Monday, 15 June 2015

Everyday I write the book

Last week we had a visit from Tricia Marwick, Presiding Officer of the Scottish Parliament, and it was a real pleasure to show her around the archive. One of the documents that we showed her is a particularly treasure, D101 - The Wallace Manuscript, and looking at it again reminded me that it is not only a valuable historical record but is also a very lovely object.

The manuscript, written in 1684 and titled 'Ane account of the ancient & present state of Orkney', is probably the oldest written description of Orkney. It was written by the Rev. James Wallace, minister of St. Magnus Cathedral, and contains lots of information about the island, their plants, animals and much more besides. In many places he has illustrated his descriptions. Here's an example of his writing, about a particular fish caught in Sanday:

"Tuo years agoe, in winter, there wes taken a Strainge but beautifull fish in Sanda (where severalls of them had been gotten before) called be them Salmon Stour. Itt wes about ane elne in Length, deep breasted & narrow att the taile.... The flesh of the half next to the head wes Like Beef, & the other half next the taile, wes Like Salmond. The picture of which, as neer as I could draw itt, is heer sett doun."

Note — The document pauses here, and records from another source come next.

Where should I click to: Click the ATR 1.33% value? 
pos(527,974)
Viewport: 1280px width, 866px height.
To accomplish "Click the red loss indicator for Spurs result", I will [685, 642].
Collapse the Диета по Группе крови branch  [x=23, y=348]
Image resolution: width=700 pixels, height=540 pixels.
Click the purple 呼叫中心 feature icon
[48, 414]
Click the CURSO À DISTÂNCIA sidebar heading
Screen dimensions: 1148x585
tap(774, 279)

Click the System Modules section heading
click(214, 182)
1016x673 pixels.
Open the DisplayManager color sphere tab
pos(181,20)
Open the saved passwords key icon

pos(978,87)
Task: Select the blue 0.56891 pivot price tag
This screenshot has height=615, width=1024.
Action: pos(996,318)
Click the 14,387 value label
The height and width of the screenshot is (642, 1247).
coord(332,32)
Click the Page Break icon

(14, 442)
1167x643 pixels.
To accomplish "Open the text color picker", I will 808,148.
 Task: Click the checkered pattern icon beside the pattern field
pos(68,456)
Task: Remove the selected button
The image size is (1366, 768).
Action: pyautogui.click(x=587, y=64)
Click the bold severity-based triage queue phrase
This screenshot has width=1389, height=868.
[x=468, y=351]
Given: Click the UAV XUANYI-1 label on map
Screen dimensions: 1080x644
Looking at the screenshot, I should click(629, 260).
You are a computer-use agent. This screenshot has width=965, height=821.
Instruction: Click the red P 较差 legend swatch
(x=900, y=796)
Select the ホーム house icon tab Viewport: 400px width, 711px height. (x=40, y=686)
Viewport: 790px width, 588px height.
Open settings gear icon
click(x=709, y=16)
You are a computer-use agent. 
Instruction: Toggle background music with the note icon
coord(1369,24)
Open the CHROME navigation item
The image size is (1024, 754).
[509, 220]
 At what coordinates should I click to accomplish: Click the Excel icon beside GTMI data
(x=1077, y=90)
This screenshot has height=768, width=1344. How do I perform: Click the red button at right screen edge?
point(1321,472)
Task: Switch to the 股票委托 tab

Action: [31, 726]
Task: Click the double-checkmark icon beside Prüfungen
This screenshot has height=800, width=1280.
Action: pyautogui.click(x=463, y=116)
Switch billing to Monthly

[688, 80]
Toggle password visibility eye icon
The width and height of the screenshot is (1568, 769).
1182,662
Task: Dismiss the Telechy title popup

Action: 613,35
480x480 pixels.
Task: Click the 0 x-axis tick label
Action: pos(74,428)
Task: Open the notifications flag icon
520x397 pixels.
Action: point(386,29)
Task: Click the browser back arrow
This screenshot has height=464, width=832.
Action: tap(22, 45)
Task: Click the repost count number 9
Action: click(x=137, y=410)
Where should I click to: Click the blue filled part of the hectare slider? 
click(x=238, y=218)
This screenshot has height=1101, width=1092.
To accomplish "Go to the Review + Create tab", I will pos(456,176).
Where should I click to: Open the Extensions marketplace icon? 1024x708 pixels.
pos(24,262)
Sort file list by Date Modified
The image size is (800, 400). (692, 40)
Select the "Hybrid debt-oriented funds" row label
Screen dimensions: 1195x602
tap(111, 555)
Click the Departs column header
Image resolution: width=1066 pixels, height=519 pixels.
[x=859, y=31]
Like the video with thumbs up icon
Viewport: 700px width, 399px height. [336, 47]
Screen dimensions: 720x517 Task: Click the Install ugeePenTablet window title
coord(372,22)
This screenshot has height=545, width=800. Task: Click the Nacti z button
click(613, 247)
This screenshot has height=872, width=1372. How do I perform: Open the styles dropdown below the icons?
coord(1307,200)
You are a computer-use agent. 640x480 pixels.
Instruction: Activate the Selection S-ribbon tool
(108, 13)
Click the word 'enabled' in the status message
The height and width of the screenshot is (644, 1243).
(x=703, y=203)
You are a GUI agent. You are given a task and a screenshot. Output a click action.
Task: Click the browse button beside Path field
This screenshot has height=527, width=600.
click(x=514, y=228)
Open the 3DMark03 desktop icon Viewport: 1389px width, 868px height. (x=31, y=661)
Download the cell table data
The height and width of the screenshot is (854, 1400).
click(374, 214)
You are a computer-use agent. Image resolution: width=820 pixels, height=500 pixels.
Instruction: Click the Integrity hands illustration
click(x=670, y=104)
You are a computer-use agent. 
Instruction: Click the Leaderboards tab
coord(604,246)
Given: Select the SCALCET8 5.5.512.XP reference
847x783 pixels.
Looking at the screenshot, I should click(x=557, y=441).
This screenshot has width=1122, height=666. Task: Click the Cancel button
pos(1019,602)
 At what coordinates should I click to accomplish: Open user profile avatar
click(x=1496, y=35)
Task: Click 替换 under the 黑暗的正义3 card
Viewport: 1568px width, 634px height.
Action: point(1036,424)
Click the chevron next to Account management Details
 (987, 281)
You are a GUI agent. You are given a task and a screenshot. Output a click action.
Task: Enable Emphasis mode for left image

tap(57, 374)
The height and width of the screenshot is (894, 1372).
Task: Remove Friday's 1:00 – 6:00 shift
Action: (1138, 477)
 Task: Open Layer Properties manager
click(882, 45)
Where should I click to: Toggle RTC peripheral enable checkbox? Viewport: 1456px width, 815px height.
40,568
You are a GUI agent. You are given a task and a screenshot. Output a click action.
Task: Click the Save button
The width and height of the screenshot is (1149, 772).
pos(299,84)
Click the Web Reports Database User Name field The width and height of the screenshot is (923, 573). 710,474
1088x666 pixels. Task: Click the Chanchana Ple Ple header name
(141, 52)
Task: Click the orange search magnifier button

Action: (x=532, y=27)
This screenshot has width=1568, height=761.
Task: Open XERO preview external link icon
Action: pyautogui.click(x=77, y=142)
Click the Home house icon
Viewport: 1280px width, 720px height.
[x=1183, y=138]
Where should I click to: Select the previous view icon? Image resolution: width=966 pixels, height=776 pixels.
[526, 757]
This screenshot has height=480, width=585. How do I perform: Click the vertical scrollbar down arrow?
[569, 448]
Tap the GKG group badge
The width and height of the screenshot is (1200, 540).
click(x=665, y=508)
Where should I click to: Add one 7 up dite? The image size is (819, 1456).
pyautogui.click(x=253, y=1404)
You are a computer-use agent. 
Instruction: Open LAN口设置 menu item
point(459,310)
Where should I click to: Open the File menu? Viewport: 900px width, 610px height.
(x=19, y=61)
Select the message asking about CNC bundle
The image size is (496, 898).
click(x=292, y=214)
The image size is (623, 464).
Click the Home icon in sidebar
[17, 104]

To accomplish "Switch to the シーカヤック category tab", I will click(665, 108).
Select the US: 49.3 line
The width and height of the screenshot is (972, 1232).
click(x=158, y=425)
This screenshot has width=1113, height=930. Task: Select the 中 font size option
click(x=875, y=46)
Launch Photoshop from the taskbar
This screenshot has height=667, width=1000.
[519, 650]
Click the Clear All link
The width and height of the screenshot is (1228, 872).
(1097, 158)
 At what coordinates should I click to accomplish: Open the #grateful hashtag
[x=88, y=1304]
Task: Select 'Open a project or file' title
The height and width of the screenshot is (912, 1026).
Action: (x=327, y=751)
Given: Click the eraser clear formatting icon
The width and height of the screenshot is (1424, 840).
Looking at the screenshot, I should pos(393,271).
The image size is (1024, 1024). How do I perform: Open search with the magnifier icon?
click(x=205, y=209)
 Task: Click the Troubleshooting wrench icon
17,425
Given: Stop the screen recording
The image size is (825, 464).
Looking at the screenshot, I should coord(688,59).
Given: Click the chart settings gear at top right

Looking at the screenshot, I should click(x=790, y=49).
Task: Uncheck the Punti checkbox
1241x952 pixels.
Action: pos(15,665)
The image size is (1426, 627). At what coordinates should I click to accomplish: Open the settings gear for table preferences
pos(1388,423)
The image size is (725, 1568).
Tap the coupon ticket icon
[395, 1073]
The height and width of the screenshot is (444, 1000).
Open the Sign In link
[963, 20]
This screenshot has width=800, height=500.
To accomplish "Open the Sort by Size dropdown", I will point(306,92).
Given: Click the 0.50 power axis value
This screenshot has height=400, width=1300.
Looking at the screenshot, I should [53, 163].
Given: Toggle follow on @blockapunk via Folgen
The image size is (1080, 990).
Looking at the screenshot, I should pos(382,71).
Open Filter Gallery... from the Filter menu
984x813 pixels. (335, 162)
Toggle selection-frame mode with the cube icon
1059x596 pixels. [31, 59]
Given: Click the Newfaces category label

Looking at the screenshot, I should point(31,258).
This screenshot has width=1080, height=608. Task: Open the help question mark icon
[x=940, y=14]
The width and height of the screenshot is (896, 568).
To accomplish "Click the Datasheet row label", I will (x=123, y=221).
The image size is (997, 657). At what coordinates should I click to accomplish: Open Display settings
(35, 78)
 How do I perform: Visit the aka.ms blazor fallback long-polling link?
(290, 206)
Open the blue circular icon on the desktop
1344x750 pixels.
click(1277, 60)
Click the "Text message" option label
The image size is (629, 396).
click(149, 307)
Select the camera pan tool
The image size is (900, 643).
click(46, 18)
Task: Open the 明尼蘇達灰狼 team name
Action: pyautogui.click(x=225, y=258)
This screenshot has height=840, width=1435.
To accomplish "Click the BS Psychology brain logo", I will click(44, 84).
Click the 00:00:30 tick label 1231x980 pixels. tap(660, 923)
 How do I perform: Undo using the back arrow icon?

The 'Salmon Stour', drawn by Rev. J. Wallace

He also wrote about St. Magnus Cathedral, described by him as "as beautifull statlie a structure as is in the Kingdom...And the steiple elevated to a great hight (standing on four statlie pillars) in which is a sett of as excellent & sweetlie chimed Bells as is in anie Cathedrall in the Kingdom".

St. Magnus Cathedral, drawn by Rev. J. Wallace
We are delighted to have this document in our collection and we have to thank Highland Distillers, who purchased the manuscript at auction and presented it to the archive in 1998.